The publishing system exists so that the people of the system can be the people of the system.


For what it's worth, Rochambeau is a French word for the game of rock, paper, scissors, and the name of a Colonial era general, so he means the former usage.


These people equate being smart with others not getting what they've written and leaving people out. That's their make-up. That's how they're wired: To leave people out of their privileged group.


This is just terrible writing. It goes on for 5800 words.


Then you get this fossil-fraud in Wendy Lesser slapping it out there because it came from the right kind of person that these people deem worthy of living in their gated community.


What you have is classism. Entitlement. And idiocy. A very dumb person would be exceedingly challenged to be dumber than these execrable, lifelong dilettantes.


Think of how insecure you have to be in order to be that way. Think of how plain dumb. Think of what a bad writer you have to be in order to be that way. You couldn't have less of a clue about what writing really is and what it's for--and certainly what great writing really is--than if that's how you think.

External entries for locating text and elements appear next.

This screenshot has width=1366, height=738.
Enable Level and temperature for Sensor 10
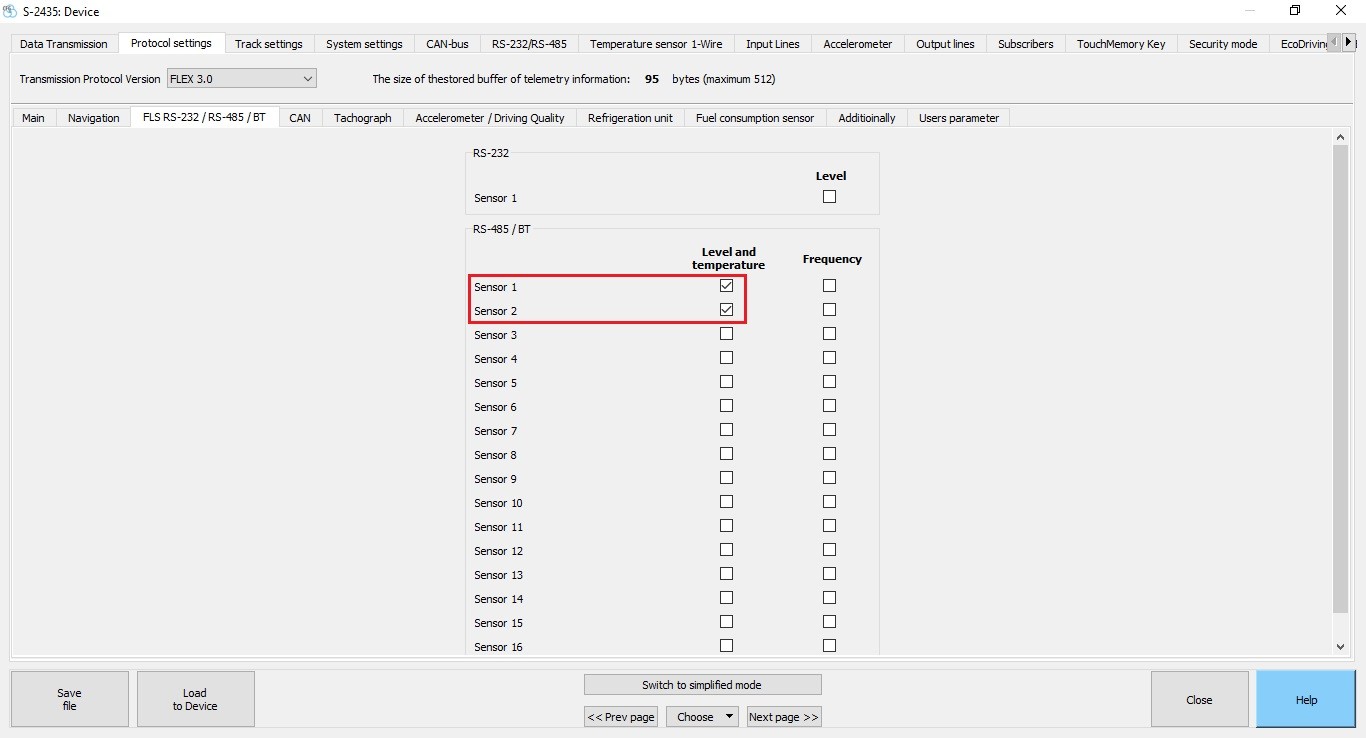click(x=726, y=501)
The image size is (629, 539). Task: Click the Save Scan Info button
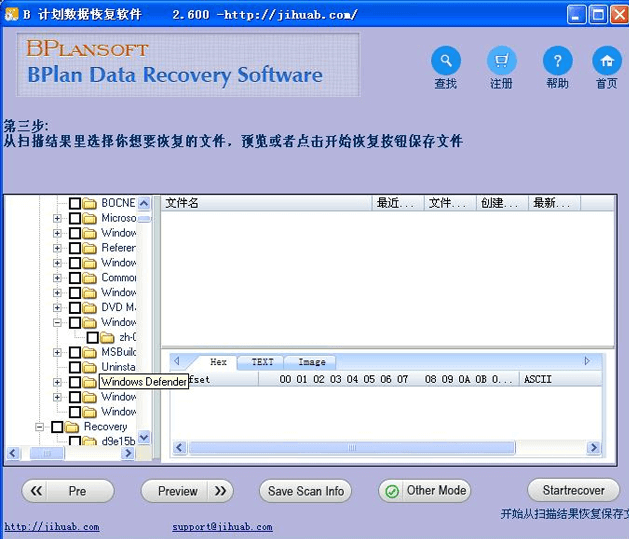click(x=306, y=491)
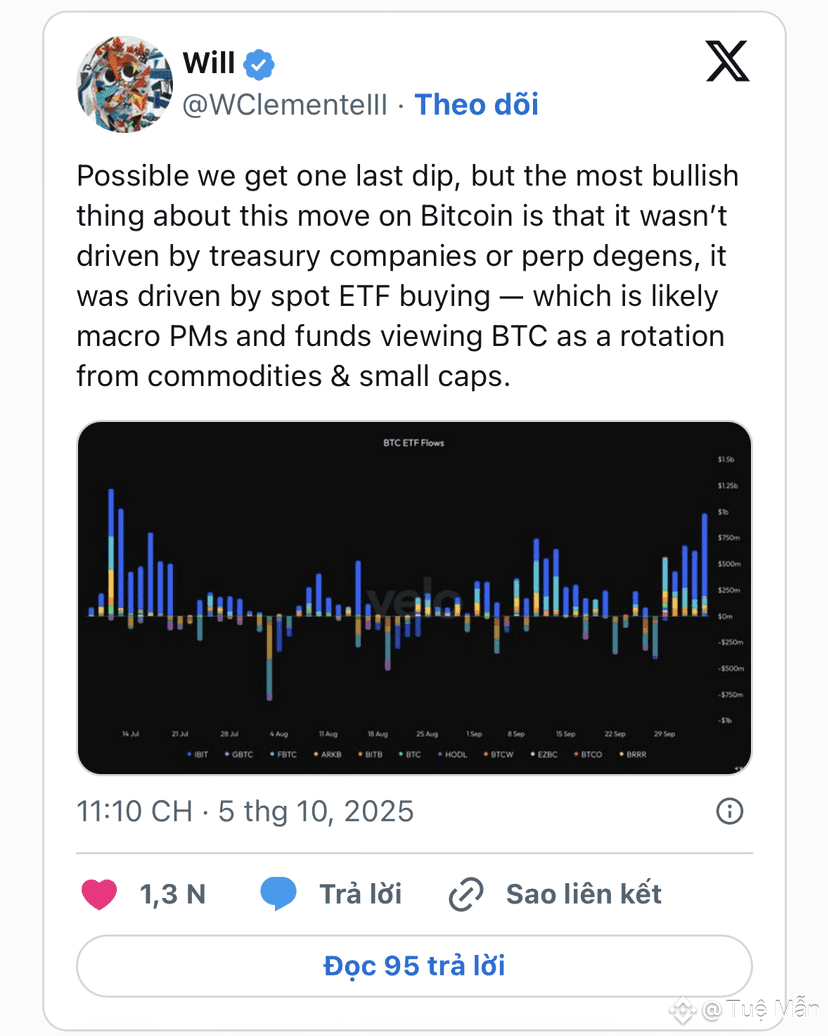Image resolution: width=828 pixels, height=1036 pixels.
Task: Click the "1,3 N" like count
Action: pyautogui.click(x=173, y=893)
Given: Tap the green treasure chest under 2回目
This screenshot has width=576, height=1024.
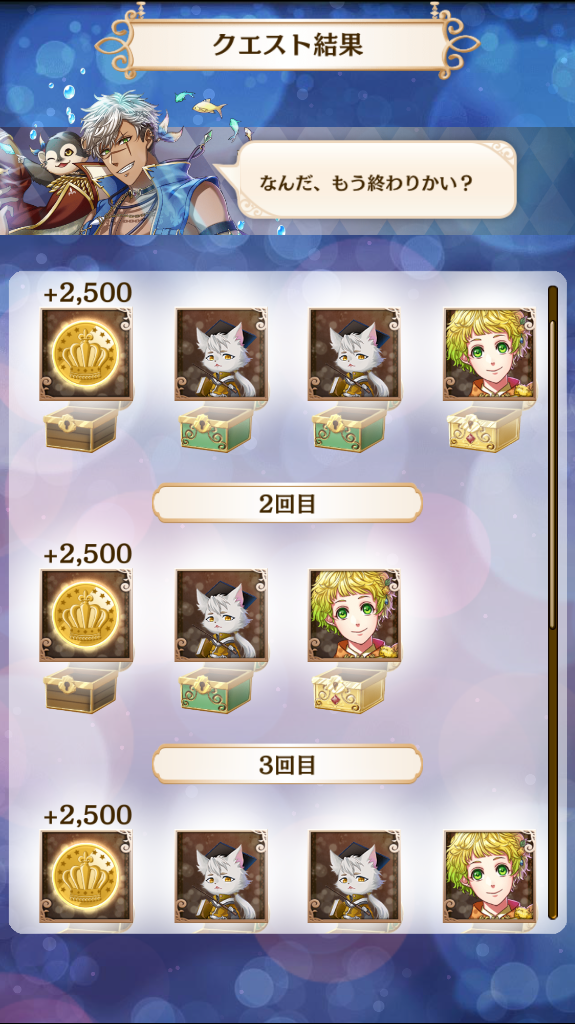Looking at the screenshot, I should tap(217, 689).
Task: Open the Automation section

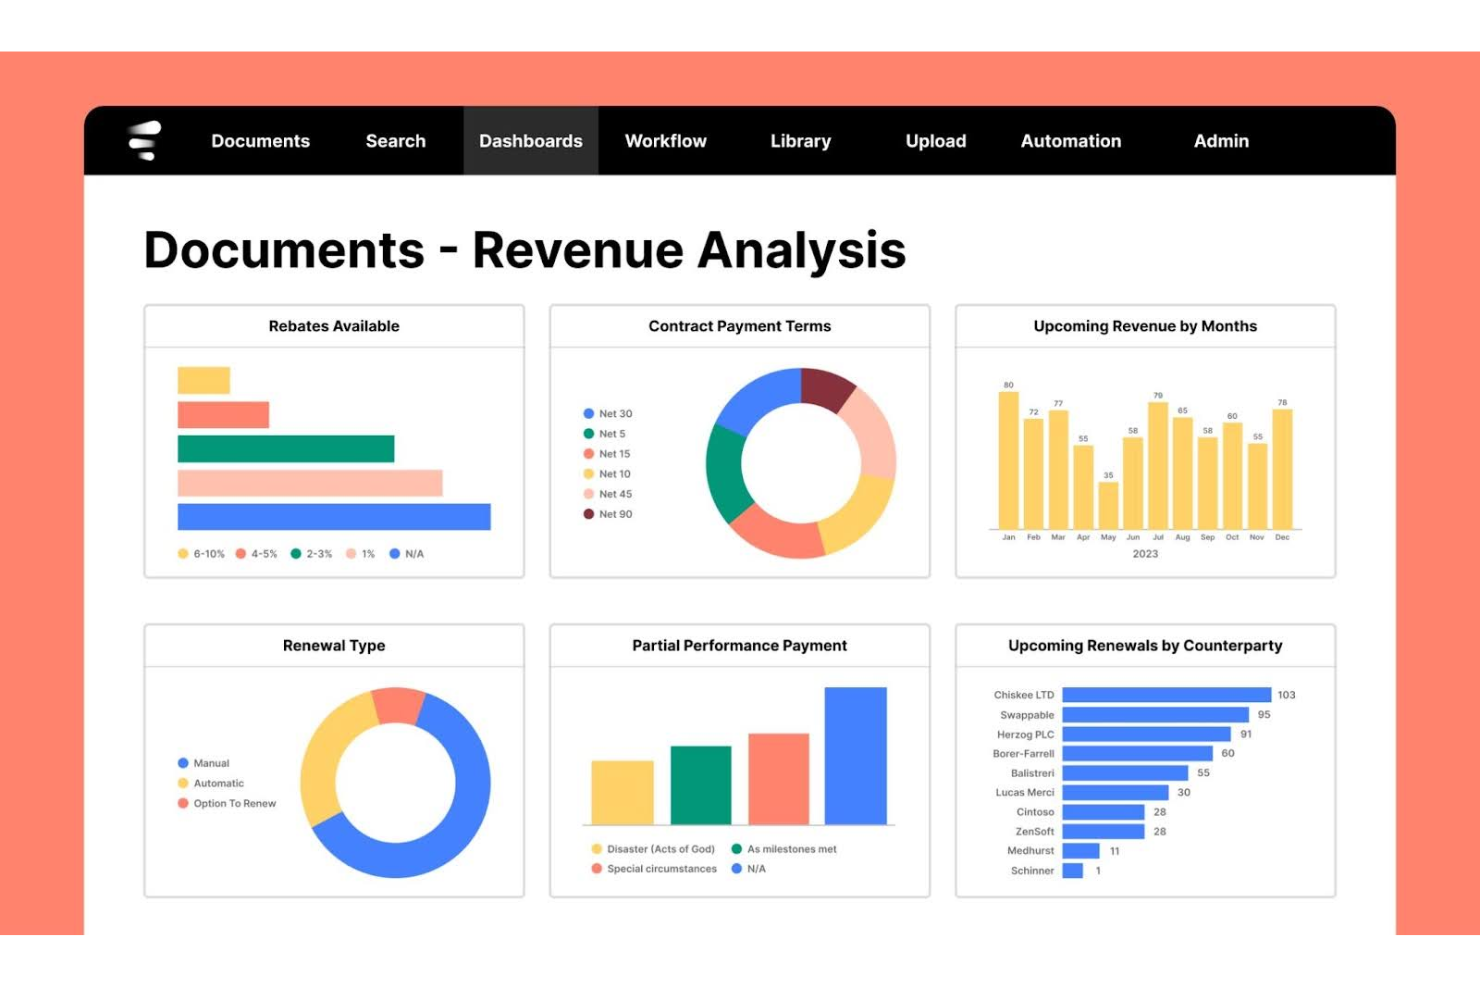Action: point(1070,141)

Speaking of great writing...let's complete this prose off, yes? This is from a little recent something of mine:


He was unsure what to do now. Panic spread inside of him like something that had escaped from cold storage and overrun everywhere else. No joke would help despite that being what jokes are supposed do do. She favored sarcasm in her own humor, being the age she was, and as clever as she was, and it occurred to him that a self-deprecating remark with a sardonic tinge as to his own failings might be useful, but it wouldn’t be enough, so instead he sat as still as possible in hopes of making his ineffectuality less thunderous until he found the right words, or they found him.


He felt like speaking out against a race of beings that included both himself and this boy he’d known for so long who had hurt his child. Boys were the worst, that was true. Believe me, I get it, he’d say, warming himself up to the task.


All of the pain boys cause. The pain that they ultimately bring on themselves in the hurting of others, which they somehow can’t see, despite the connection being no less in evidence than some bridge across which an entire battalion had marched seconds before. This boy probably knew, though. Stupid boys.


But as for tonight, it wasn’t his fault, he told himself, it really wasn’t. What was he supposed to do? What was he supposed to say? What wasn’t he supposed to do? Whose trust wasn’t he supposed to keep?


Then again, boys had an excuse for everything. The transgression—active, passive, planned, happened upon, allowed, it didn’t matter—had yet to be invented to stop a boy from having an excuse. Nor was there a single conceivable charge, however valid, for which a boy, some boy, wouldn’t first, and perhaps always, respond, “But…”


What can you say? What can you ever say? Busted is busted. Guilty is guilty. Obvious is obvious. The truth is the truth. And what the truth is is very clear here.


Would you like a bit more? A sentence from each. From the Calhoun story:


“What was it like?” I asked as I held the seeds and petals of various plants against his fleshy nipple fringe.


From the Fleming story:


Problems call for solutions, just as love seeks to undo pain, whether it can or not, and often all the more when it can’t.


What you want to do when you write--among other things, like compel and entertain and help a person to feel and become more alive--is pull the veil back on what is ultimately the meaning of everything. Of our lives and our selves and this life. And more than this life.


You're giving someone the best view possible, with that veil pulled back, so they can see for themselves.


Do you think any of the people of this system ever do that? Do you think any of them ever could?


And if all of this has upset you--the incestuous evil, the discrimination, the stupidity of these people, their lies, their classism, the rancidness of their system--then take a calming look into the reassuring eyes of Wendy Lesser, with their pure placidity indicative, no doubt, of considerable stability.